Henggar menyebut terdapat tiga ruas jalan di Kabupaten Blora yang diusulkan masuk dalam program tersebut guna mempercepat penanganan infrastruktur.

“Dan ini telah kita usulkan ke Inpres Jalan Daerah. Jadi masuk ke IJD, mudah-mudahan semuanya dapat terlaksana dengan baik,” katanya.

Berdasarkan data Pemprov Jawa Tengah, pada tahun 2026 telah diajukan dukungan pendanaan sebesar Rp46,6 miliar kepada Kementerian Pekerjaan Umum melalui program IJD untuk percepatan penanganan ruas Singget-Doplang-Cepu.

Gubernur Minta Respons Cepat Keluhan Masyarakat

Gubernur Jawa Tengah Ahmad Luthfi meminta seluruh jajaran pemerintah daerah untuk cepat merespons berbagai keluhan masyarakat, terutama yang berkaitan dengan kondisi infrastruktur jalan.
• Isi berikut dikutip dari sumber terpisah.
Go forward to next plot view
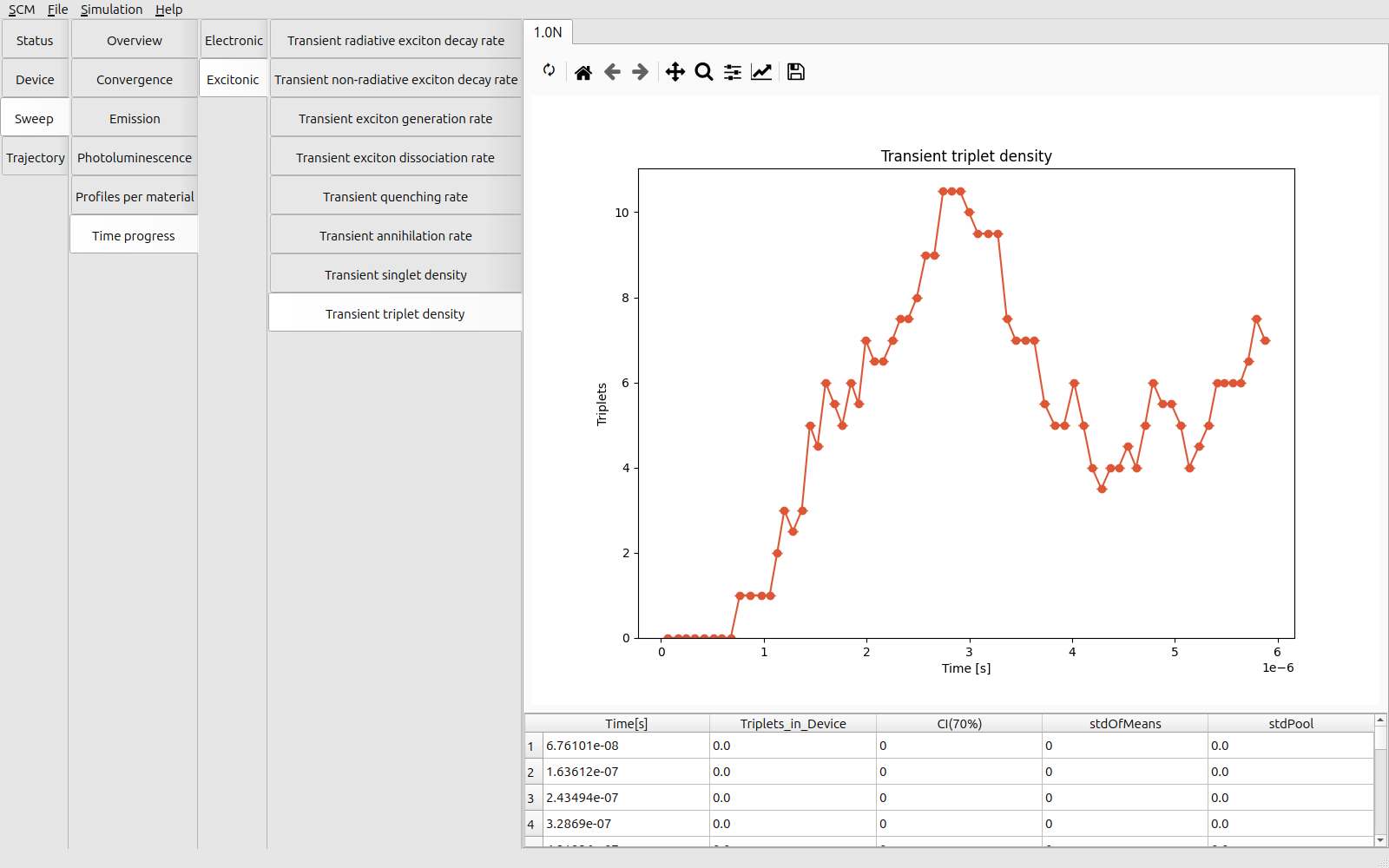(641, 72)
Menurutnya, berbagai masukan yang disampaikan masyarakat, termasuk melalui media sosial, harus menjadi perhatian serius pemerintah agar pelayanan publik semakin baik.

Baca juga :  Residivis Curanmor Bobol Rumah Lewat Atap, Berhasil Dibekuk Tim URC Polres Grobogan

“Kita lihat masalah sosial ini secara komprehensif. Tidak boleh kaku, harus luwes, dan tahu lapangan. Kalau tidak, maka benturannya kepentingan publik,” tegas Luthfi.
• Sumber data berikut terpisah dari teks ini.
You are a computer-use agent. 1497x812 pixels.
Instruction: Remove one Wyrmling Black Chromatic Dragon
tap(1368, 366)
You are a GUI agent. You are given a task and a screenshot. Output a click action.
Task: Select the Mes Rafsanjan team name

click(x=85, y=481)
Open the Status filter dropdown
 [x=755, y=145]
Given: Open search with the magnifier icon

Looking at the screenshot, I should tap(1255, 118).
Ia juga mengingatkan agar proses perbaikan jalan dilakukan secara profesional dan tidak hanya bersifat sementara.

“Jangan asal-asalan. Harus dikerjakan secara profesional,” katanya.
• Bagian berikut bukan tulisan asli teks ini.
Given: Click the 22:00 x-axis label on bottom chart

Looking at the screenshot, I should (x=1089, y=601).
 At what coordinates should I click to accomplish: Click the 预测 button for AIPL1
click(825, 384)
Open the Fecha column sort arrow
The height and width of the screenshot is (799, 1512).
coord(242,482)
Luthfi menegaskan bahwa jalan dengan tingkat kerusakan berat harus menjadi prioritas utama penanganan agar tidak membahayakan pengguna jalan maupun menghambat aktivitas masyarakat.

“Balai dan dinas harus memperhatikan ini. Begitu ada jalan berlubang dan sudah rusak berat, maka harus menjadi skala prioritas penanganannya,” lanjutnya.

Selain mengoptimalkan anggaran daerah, Pemprov Jawa Tengah juga terus mengawal usulan bantuan pendanaan dari pemerintah pusat agar pembangunan infrastruktur di berbagai daerah dapat berjalan lebih cepat dan merata.

Pemerintah Provinsi Jawa Tengah juga menyampaikan apresiasi kepada masyarakat yang aktif memberikan kritik dan masukan konstruktif sebagai bagian dari kolaborasi dalam meningkatkan kualitas pelayanan publik.